> **What to produce**: Rewrite everything from the start of the listing down to the line containing "pos(1267,383)", inclusive, and nothing more. Multiply each coordinate in the answers by 1.95, round to whole numbers with halves going up, and leave all other numbers unchanged.
**********
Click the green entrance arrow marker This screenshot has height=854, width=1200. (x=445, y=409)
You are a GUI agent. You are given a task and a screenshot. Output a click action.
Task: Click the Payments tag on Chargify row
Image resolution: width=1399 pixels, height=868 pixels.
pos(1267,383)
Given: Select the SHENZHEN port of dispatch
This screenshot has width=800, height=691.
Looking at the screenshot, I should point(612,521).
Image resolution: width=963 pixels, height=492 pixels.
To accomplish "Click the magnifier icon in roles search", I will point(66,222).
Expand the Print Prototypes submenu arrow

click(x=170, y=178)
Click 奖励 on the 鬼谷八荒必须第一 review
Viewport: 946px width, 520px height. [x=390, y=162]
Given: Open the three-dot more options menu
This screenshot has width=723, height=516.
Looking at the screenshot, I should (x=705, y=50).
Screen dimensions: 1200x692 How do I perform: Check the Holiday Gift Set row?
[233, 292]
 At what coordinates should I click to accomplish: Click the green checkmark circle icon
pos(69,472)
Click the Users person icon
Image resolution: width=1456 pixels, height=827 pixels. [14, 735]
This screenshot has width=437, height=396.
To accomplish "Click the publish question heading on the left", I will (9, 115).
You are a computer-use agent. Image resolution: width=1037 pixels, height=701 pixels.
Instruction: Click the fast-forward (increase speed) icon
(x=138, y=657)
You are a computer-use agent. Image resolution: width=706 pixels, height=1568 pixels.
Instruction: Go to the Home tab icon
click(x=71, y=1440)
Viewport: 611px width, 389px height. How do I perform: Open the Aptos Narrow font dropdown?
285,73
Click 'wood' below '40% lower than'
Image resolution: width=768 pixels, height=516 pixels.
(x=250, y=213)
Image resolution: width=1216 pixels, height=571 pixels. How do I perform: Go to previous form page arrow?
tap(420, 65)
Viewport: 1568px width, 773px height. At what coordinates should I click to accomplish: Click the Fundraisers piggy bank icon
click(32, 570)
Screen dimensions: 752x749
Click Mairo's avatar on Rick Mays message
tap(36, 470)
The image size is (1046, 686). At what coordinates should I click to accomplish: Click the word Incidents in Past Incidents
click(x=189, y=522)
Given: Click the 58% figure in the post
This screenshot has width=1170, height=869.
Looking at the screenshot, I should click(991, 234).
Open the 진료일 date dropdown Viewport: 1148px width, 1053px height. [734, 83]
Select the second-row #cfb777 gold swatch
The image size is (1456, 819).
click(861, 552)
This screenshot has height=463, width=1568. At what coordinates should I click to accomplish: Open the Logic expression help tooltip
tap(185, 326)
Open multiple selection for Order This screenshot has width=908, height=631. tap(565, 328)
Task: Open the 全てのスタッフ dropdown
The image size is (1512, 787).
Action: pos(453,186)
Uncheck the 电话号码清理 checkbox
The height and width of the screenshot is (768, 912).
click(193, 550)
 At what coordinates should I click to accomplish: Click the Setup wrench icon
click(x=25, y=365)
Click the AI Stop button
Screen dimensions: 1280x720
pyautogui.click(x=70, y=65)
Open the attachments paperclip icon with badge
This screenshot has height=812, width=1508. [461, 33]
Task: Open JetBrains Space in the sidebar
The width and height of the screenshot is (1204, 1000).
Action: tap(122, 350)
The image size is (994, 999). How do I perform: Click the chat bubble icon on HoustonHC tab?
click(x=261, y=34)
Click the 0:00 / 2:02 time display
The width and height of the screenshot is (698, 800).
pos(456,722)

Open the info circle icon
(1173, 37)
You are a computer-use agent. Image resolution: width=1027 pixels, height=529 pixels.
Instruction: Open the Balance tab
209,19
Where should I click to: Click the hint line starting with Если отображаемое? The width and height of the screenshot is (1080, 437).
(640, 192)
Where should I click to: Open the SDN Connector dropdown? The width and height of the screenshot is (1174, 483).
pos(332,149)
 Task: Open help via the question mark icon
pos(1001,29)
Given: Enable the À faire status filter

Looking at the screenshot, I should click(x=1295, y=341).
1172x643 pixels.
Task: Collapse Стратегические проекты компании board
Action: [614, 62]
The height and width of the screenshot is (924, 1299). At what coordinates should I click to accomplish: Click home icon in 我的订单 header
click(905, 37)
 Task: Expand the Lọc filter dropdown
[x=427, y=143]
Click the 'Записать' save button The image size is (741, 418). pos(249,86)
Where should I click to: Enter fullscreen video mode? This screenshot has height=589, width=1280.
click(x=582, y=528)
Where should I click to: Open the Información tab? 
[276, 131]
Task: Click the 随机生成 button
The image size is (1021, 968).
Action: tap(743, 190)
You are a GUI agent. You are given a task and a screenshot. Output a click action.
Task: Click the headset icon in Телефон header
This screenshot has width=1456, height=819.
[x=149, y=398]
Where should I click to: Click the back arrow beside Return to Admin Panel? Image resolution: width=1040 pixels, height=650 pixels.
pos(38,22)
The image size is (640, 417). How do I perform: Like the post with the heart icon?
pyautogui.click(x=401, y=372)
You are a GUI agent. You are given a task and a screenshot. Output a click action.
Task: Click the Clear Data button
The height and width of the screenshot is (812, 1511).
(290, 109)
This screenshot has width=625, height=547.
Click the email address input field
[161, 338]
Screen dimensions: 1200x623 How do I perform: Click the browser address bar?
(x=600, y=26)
**********
> **Written solution**:
Click the green entrance arrow marker This screenshot has height=854, width=1200. (x=868, y=798)
You are a GUI agent. You are given a task and a screenshot. Output a click action.
Task: Click the Payments tag on Chargify row
Image resolution: width=1399 pixels, height=868 pixels.
pos(2471,747)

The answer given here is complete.